At Lighthouse our teams have the benefit of working across numerous clients, cases, and jurisdictions. As a result, we are building deep institutional knowledge across many aspects of eDiscovery that may be more difficult for individuals or teams to amass organically. To benefit our clients, we regularly share these insights in an ongoing series of best practices articles.
This article provides updated guidance on cross-border eDiscovery in the wake of a recent adequacy determination by the European Commission for EU-US data transfers.
Best Practices to Support Cross-Border Data Transfers in eDiscovery
In any matter that potentially involves the processing and transfer of personal data across country borders, case teams should consider the following factors before deciding on a strategy:
- The underlying company’s own policy governing the processing of personal data (including transfer mechanisms, such as consent and/or binding corporate rules)
- The specific countries at issue (some countries have additional requirements for data residency, heightened consent requirements, etc.)
- The nature of the data (including special categories of protected data, i.e., high risk data), as well as the importance of the custodian and uniqueness/criticality of the data
- The options and feasibility of obtaining custodian consent for the transfer of their data (e.g., time to obtain consent, employment status of the custodian, the impact of obtaining consent on an investigation)
When evaluating options for where the data should be processed, case teams should also consider:
- The country where most custodians are located (i.e., where the largest volume of data will be located)
- Data center options (if no data center, consider other cloud based or remote kit options and the impact on downstream search/review)
- The pros and cons of processing data in a single data repository
- Minimization at the point of collection as opposed to once data is processed into a review tool
Note that most clients follow a “hub-centric” approach and process data in accordance with specific regions, e.g., data stored in the US is processed in the US; data stored in Europe is processed in a European data center; data stored in APAC is process either in APAC, depending on the country-specific laws, or in Europe, and so forth.
Whenever non-U.S. data is present in a matter, case teams should consider the following best practices for cross-border data transfers:
- Establish lawful grounds for processing personal data (e.g., custodian consent, adequacy decision, or a legal exception defined by applicable data privacy regulations, such as the GDPR’s legitimate business interest exception). Note that many case teams choose not to rely solely on custodial consent for larger matters, unless the data originates from a highly restrictive jurisdiction (e.g., Switzerland, France, Germany, Luxembourg, etc.) or the matter involves specially protected data.

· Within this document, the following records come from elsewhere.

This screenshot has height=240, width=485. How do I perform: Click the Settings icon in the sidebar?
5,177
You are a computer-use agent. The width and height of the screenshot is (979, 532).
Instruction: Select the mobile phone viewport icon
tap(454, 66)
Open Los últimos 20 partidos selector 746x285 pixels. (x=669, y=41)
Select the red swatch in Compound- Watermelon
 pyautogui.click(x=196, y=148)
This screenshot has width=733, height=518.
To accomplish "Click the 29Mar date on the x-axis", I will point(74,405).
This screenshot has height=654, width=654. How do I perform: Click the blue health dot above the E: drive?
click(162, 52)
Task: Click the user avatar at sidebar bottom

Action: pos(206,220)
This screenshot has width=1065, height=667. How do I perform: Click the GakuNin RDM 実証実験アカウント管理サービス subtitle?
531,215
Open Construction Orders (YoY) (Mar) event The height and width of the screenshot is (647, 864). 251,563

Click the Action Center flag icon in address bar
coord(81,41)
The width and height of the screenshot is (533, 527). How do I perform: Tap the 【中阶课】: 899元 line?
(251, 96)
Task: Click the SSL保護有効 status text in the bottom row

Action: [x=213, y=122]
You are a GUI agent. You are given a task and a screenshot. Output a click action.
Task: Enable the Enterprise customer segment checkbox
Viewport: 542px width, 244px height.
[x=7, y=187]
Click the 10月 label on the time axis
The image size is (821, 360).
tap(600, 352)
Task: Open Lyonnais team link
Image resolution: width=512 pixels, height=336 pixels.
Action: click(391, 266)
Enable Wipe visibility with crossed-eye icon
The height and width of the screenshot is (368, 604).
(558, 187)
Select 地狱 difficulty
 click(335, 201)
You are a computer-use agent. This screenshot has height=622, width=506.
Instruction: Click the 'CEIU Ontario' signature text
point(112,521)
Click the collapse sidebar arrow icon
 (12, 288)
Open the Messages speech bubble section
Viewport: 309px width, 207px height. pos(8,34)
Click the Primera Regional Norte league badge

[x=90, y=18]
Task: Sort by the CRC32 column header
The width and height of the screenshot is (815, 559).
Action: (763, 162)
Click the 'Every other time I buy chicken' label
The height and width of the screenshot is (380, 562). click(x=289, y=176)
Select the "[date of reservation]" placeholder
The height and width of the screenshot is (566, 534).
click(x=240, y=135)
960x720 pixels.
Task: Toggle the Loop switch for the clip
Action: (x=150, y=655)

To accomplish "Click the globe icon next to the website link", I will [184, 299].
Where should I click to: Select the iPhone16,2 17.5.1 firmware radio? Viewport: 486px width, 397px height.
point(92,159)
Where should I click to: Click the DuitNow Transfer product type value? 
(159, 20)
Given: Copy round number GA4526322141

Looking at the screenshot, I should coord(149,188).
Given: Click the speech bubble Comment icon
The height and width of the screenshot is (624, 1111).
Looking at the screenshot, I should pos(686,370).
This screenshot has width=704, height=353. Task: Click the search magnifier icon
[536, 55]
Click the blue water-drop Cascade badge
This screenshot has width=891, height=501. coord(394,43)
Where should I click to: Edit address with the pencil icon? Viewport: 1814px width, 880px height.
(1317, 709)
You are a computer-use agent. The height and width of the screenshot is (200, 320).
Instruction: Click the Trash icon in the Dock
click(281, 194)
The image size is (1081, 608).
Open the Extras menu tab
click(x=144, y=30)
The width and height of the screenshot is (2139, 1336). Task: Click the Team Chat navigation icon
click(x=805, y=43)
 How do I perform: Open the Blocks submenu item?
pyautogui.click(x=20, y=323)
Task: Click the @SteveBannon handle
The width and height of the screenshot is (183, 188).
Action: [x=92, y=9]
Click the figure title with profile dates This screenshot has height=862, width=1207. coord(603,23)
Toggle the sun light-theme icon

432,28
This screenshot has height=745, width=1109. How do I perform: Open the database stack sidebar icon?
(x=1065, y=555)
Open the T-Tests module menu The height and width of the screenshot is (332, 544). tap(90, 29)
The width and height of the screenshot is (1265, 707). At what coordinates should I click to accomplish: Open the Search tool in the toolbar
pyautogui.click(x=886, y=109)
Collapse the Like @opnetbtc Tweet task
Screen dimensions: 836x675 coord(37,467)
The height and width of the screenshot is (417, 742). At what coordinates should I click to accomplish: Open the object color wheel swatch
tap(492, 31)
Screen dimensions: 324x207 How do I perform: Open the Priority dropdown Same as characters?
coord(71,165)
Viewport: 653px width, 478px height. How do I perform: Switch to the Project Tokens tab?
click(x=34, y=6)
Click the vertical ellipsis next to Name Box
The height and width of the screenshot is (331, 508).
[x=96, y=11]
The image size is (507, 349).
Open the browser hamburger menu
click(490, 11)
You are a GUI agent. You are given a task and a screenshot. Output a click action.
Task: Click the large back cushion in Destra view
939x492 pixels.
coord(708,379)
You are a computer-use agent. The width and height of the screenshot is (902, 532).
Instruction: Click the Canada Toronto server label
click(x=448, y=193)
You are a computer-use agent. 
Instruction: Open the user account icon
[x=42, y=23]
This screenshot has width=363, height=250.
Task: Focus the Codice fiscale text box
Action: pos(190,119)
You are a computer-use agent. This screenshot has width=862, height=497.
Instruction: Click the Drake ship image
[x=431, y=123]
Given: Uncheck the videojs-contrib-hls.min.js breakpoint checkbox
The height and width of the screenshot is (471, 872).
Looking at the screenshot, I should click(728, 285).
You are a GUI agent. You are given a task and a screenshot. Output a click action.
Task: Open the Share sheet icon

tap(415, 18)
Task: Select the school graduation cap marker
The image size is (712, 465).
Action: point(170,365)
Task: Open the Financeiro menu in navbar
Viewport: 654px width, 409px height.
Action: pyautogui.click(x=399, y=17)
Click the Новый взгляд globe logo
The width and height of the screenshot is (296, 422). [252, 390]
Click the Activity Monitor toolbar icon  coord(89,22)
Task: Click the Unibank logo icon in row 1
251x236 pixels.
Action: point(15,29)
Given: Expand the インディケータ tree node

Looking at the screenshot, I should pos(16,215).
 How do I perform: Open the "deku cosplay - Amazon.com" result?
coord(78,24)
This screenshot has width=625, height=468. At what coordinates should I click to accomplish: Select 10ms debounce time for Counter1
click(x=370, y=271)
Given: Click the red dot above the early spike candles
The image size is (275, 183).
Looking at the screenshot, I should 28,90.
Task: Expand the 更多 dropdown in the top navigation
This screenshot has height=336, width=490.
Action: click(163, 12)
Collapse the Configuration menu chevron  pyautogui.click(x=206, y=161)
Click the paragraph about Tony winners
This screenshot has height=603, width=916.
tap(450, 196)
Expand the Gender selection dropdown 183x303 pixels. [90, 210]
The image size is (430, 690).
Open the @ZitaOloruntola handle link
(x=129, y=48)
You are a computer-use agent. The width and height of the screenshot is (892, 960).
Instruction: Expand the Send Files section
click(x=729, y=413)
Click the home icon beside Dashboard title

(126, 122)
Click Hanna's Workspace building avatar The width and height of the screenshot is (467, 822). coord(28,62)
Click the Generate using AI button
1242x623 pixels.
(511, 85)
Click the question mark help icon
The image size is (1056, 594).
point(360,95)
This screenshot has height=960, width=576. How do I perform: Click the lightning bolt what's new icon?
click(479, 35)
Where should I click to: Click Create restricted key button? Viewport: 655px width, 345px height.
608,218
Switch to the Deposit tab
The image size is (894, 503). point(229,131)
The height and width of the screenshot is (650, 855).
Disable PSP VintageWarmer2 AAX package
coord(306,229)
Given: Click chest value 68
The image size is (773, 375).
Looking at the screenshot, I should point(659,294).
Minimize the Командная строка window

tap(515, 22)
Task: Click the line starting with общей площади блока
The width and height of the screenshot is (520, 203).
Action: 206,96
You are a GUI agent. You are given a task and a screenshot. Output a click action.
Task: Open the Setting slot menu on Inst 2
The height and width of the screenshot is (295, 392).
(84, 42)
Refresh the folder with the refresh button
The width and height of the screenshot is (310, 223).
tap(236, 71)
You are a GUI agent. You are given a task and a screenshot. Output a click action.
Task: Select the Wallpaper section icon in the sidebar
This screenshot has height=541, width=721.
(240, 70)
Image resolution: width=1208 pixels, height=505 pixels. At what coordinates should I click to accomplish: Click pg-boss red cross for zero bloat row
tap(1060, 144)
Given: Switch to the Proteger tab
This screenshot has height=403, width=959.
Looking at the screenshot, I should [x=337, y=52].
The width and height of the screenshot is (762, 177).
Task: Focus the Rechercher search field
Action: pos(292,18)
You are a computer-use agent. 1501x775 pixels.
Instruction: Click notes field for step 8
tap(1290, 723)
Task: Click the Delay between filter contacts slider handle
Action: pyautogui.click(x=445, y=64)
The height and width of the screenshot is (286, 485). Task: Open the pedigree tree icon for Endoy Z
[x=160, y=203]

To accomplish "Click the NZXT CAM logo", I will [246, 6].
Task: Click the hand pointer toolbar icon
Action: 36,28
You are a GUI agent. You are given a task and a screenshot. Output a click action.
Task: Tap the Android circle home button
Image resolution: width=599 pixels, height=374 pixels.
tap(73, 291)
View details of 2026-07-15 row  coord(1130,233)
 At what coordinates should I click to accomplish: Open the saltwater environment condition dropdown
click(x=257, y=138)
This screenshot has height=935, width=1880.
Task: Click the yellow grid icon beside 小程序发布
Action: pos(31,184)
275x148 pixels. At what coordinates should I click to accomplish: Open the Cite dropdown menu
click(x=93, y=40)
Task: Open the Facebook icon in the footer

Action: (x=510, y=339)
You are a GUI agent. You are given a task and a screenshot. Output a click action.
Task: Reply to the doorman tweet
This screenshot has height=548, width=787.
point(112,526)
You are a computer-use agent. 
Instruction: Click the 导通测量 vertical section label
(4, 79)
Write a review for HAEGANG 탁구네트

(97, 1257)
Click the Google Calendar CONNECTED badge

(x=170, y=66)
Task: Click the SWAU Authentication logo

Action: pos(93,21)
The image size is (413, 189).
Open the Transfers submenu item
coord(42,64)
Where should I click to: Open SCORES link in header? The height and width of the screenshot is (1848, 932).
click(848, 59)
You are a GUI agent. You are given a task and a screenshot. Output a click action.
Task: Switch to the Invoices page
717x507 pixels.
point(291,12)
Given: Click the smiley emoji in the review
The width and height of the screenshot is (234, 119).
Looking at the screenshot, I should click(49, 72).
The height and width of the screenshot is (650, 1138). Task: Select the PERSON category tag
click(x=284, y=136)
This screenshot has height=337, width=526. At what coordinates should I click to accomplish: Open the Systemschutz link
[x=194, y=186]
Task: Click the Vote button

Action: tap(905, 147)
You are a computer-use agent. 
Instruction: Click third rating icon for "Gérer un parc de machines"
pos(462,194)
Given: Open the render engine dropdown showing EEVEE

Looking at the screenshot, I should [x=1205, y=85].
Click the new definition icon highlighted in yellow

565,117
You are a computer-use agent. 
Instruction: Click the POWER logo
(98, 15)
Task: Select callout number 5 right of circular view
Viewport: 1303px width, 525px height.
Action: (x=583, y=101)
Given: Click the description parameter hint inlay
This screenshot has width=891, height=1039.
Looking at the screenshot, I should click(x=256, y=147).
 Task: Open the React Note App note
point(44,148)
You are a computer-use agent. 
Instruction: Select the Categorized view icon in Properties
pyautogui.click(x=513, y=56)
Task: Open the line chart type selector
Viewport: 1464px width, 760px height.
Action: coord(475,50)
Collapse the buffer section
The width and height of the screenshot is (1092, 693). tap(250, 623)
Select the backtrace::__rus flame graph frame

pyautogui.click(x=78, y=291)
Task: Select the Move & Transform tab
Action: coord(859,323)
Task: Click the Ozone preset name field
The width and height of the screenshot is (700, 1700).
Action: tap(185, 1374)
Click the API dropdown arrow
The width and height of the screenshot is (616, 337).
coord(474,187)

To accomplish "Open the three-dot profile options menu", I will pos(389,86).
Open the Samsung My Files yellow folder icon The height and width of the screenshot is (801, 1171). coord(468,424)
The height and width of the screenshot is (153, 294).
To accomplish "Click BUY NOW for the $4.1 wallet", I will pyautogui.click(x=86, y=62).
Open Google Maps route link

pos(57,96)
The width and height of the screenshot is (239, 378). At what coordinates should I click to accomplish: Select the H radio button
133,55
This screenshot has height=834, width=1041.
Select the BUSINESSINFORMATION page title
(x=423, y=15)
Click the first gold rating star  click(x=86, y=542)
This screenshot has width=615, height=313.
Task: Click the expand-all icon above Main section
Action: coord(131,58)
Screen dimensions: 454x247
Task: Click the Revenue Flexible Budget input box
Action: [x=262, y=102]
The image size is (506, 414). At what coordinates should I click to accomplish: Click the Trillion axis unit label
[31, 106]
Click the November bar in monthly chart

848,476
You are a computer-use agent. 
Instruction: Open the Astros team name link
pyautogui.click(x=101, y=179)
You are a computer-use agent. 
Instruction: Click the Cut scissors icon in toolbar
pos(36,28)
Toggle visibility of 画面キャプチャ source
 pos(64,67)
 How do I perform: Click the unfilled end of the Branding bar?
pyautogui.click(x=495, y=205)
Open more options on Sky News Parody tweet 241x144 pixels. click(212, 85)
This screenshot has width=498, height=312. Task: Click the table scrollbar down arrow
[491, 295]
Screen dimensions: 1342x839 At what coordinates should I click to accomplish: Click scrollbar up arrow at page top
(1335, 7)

- Ensure there are adequate safeguards in place to support exceptions, such as the legitimate business interest exception. At a minimum, this includes efforts to “minimize” what is being processed (i.e., collecting only data that is necessary for the activity at hand). Case teams can minimize the volume of data being processed by using keywords or other filters to reduce what is collected, culling data at the processing stage, conducting a search for certain categories of personal data, redacting personal data, and permitting a custodian to review data prior to transfer.
Case teams should also follow specific best practices when encountering any of the below scenarios during eDiscovery:
- Matters involving U.S. litigations and eDiscovery: Consider adding supplemental data privacy safeguards, including putting a protective order in place that specifically addresses the handling of personal data subject to applicable law (e.g., GDPR and other applicable country specific regulations). This includes provisions to designate certain data as subject to the protective order and specific provisions that require the deletion of data (and confirmation of deletion) once the litigation concludes.
- Matters involving cross-border transfers from other (non-U.S.) countries: Ensure an appropriate cross-border transfer mechanism is in place for all data transfers. Common examples of appropriate cross-border transfer mechanisms include model contract clauses, intra-company agreements, and adequacy decisions rendered by the European Commission (including the adequacy decision for the new EU-U.S. Data Privacy Framework).
- Matters involving data originating in China (PRC): Take into consideration all data security implications and PRC laws before transferring any data out of the country (including the requirement to conduct a state-secrets review in-country before any data can be transferred outside the country).
- Matters involving data originating in countries with heightened privacy restrictions and/or sector-specific requirements (i.e., bank secrecy): Consider processing (and potentially reviewing) data in-country.
- Document the protocol adhered to for each matter.
While transferring personal data across borders may feel like an increasingly complicated task for legal and eDiscovery teams, it is also a task that will be increasingly necessary as corporate data volumes grow and spread. The good news is that case teams do not have to navigate those complexities alone. An experienced eDiscovery partner with a global footprint and information governance/legal experts on staff can work closely with both outside and in-house counsel to develop a solution for cross-border data transfers that meets the legal requirements and needs of each matter.